Point Hueneme Light is a 48-foot-high (15 m), buff-colored 1940 Art Deco style tower on a fog-signal building on the Santa Barbara Channel at the Port of Hueneme.

The original lighthouse was completed in 1874 at Point Hueneme after the construction of a 900-foot-long wharf (270 m) in 1872. When a storm destroyed the wharf in 1938, Oxnard Harbor District was formed and finished construction of the Port of Hueneme in 1940. The extant lighthouse structure was completed in 1941. The fourth-order Fresnel lens was used in both the original and the current lighthouse towers until 2013. In November 2012, the Ventura County Cultural Heritage Board voted to preserve the 1899 lens by retiring it from active service, so it can be displayed on a lower floor of the lighthouse and more easily viewed by the public. The original 1874 lighthouse was designed by Paul J. Pelz, who also designed Point Hueneme's sister stations, Point Fermin Light in San Pedro CA, East Brother Island Light in Richmond, California, Mare Island Light, in Carquinez Strait, California (demolished in the 1930s), Hereford Inlet Light in North Wildwood, New Jersey, and Point Adams Light in Washington State (burned down by the Lighthouse Service in 1912), all in essentially the same style.

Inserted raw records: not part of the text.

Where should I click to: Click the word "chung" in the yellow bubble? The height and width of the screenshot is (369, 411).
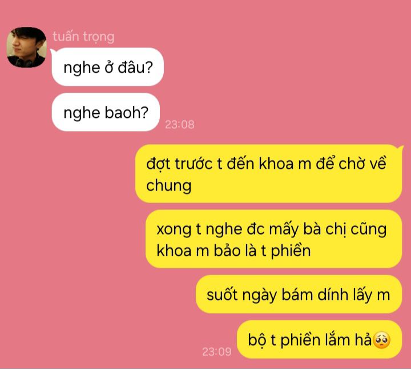tap(169, 187)
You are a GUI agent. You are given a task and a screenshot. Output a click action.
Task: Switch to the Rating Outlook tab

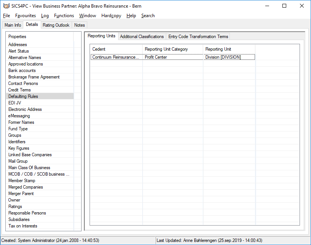(x=56, y=25)
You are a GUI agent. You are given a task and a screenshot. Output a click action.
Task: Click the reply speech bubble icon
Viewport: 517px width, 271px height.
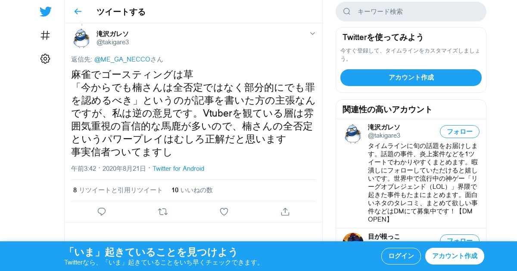(102, 212)
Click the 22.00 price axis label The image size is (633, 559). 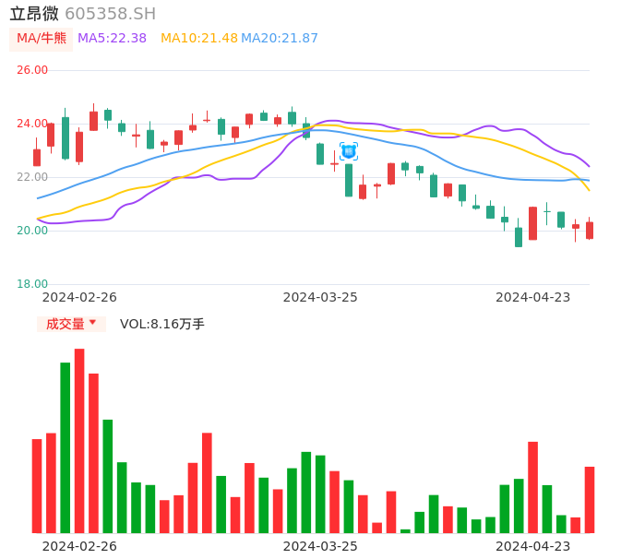coord(32,177)
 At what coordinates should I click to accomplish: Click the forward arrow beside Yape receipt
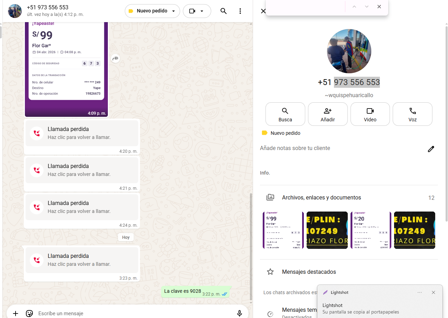tap(115, 59)
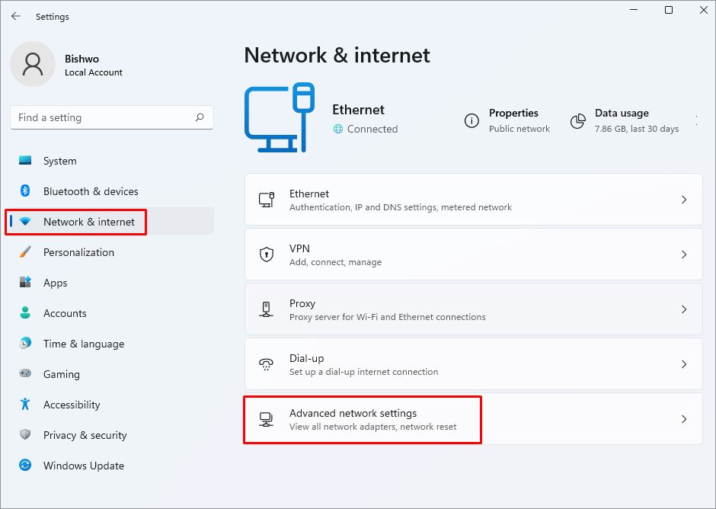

A dramatic nearby shipwreck was unrelated to the operation of the lighthouse. The veteran passenger liner La Janelle, once removed from her role as a cruise liner, lay at anchor off Port Hueneme on April 14, 1970 awaiting plans for conversion to a floating restaurant and fun palace. The owners were attempting to cut down on moorage costs by leaving the vessel at anchor in the open ocean, directly offshore. That was a bad mistake. With only one watchman aboard, the vessel fell victim to storm-tossed seas which rose to huge activities, causing the 465-foot-long (142 m) ship to slip her anchor cables. In a dramatic episode of the sea, rescue parties managed to snatch the watchman from the deck, but the 40-year-old vessel, like a wounded whale, was tossed unceremoniously onto the beach, a total constructive loss. The California State Lands Commission became much concerned about the problem both from the standpoint of leaking oil and a menace to navigation. They voted unanimously to have the ship scrapped, "as is, where is," and accordingly put out bids. The big steel ship still remains but is being torn apart bit by bit by human and natural elements.